:: GIVEN INFORMATION ::

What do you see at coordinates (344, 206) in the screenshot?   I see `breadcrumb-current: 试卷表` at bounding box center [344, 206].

:::
:: GIVEN INFORMATION ::

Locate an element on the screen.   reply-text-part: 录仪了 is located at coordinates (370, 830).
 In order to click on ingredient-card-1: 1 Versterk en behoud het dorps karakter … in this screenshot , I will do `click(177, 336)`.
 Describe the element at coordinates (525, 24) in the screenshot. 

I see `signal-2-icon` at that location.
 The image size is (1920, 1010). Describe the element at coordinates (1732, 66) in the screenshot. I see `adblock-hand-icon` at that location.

:::
:: GIVEN INFORMATION ::

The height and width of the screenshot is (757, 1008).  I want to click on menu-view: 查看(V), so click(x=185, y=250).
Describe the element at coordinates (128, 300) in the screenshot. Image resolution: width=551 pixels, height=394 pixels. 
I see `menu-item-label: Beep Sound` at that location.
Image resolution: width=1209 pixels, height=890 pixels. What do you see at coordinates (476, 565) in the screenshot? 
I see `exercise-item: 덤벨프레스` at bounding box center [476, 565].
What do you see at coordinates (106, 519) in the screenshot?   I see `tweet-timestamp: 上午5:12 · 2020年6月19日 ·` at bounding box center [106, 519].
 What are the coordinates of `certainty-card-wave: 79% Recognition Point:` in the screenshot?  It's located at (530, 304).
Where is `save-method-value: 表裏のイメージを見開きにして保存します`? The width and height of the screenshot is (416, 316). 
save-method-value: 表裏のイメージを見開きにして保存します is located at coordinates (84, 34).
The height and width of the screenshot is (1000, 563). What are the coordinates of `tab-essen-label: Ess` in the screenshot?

:::

**INSTRUCTION**
Transcribe the records from the line containing "Locate an element" through the line containing "The image size", with both of those lines included.

**SOLUTION BELOW**
Locate an element on the screen.   reply-text-part: 录仪了 is located at coordinates (370, 830).
 In order to click on ingredient-card-1: 1 Versterk en behoud het dorps karakter … in this screenshot , I will do `click(177, 336)`.
 Describe the element at coordinates (525, 24) in the screenshot. 

I see `signal-2-icon` at that location.
 The image size is (1920, 1010). Describe the element at coordinates (1732, 66) in the screenshot. I see `adblock-hand-icon` at that location.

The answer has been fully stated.